DEV Community
Follow
12 million tokens, linear cost: Subquadratic's bet against the attention tax
The quadratic attention mechanism in large language models has created limitations, forcing developers to use workarounds like Retrieval-Augmented Generation (RAG). Subquadratic, a new startup, introduces a model using Subquadratic Selective Attention (SSA) that claims linear scaling in compute and memory with regard to context length. This allows for a 12-million-token context window, available now through their API. SSA addresses the quadratic bottleneck of dense attention by selectively processing relevant token combinations, based on content.
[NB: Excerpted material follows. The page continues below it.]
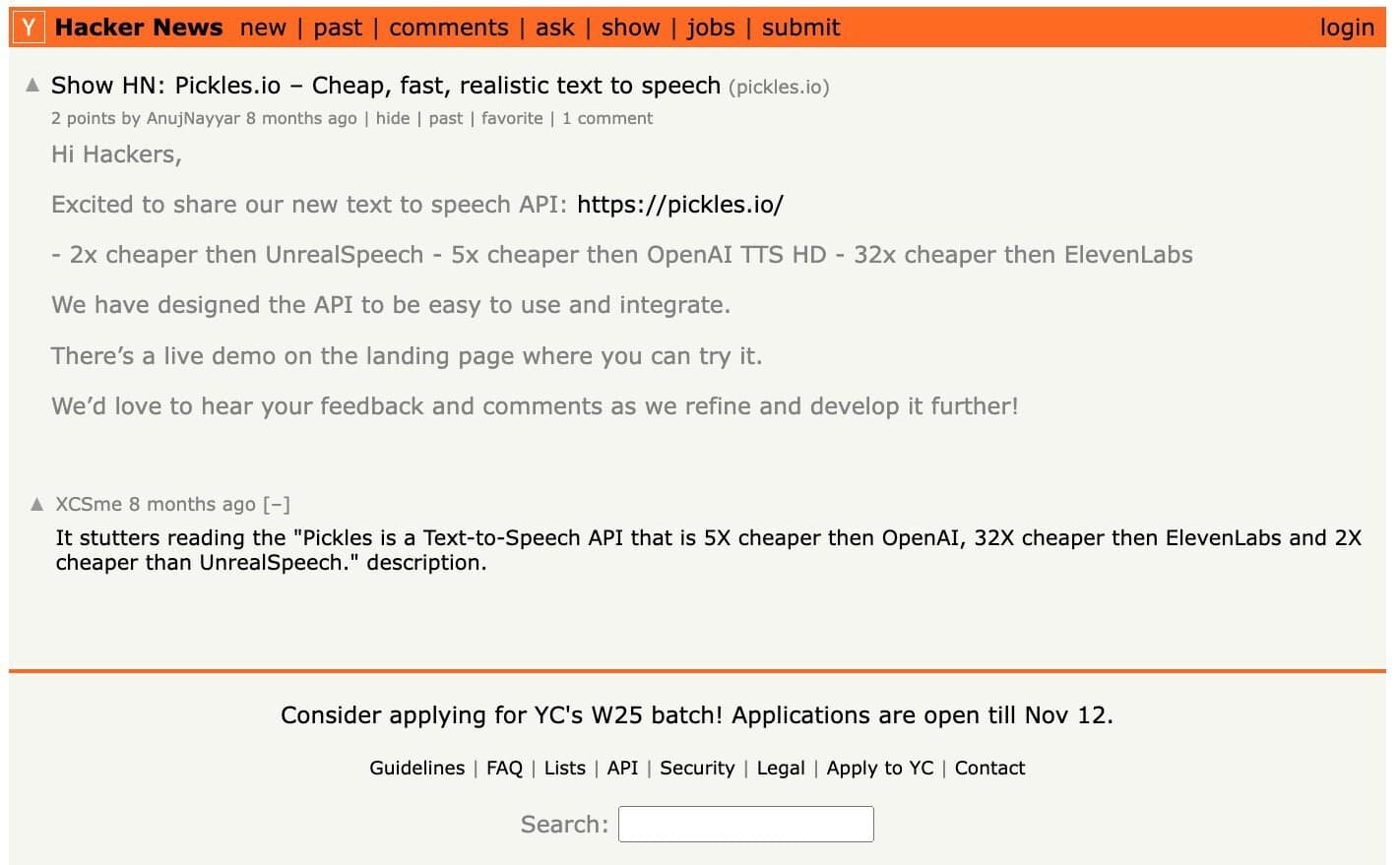The image size is (1400, 865).
Task: Open the Apply to YC link in footer
Action: tap(879, 768)
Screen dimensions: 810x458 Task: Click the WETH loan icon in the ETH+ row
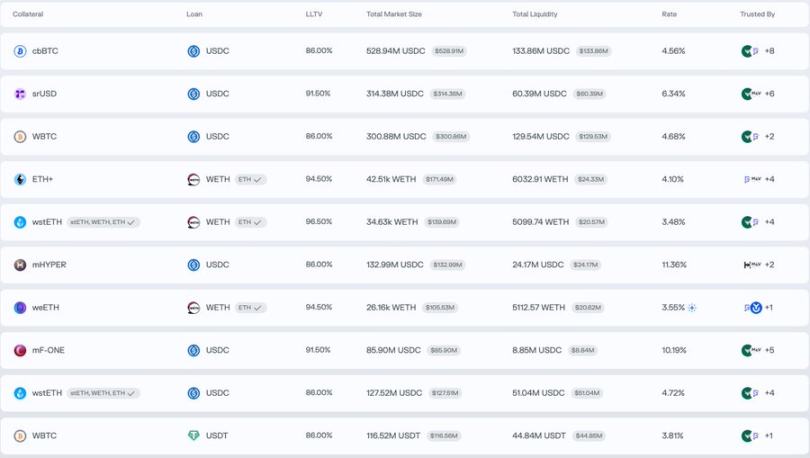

The company's benchmarks show considerable improvements over existing models in areas like MRCR v2, Needle-in-a-haystack, and SWE-Bench. If SSA's linear scaling proves true, it will revolutionize the economics of RAG and agent-based systems, currently constrained by the cost of long contexts. However, caution is advised due to the history of ambitious claims in the field and the smaller size of Subquadratic's model compared to the largest ones. Users should test Subquadratic's API, especially if they are heavily invested in RAG or long-context tasks. Subquadratic also offers a coding agent, and plans to release a 50M-token context window model later. Ultimately, the technical capabilities seem promising, but a healthy dose of skepticism is warranted.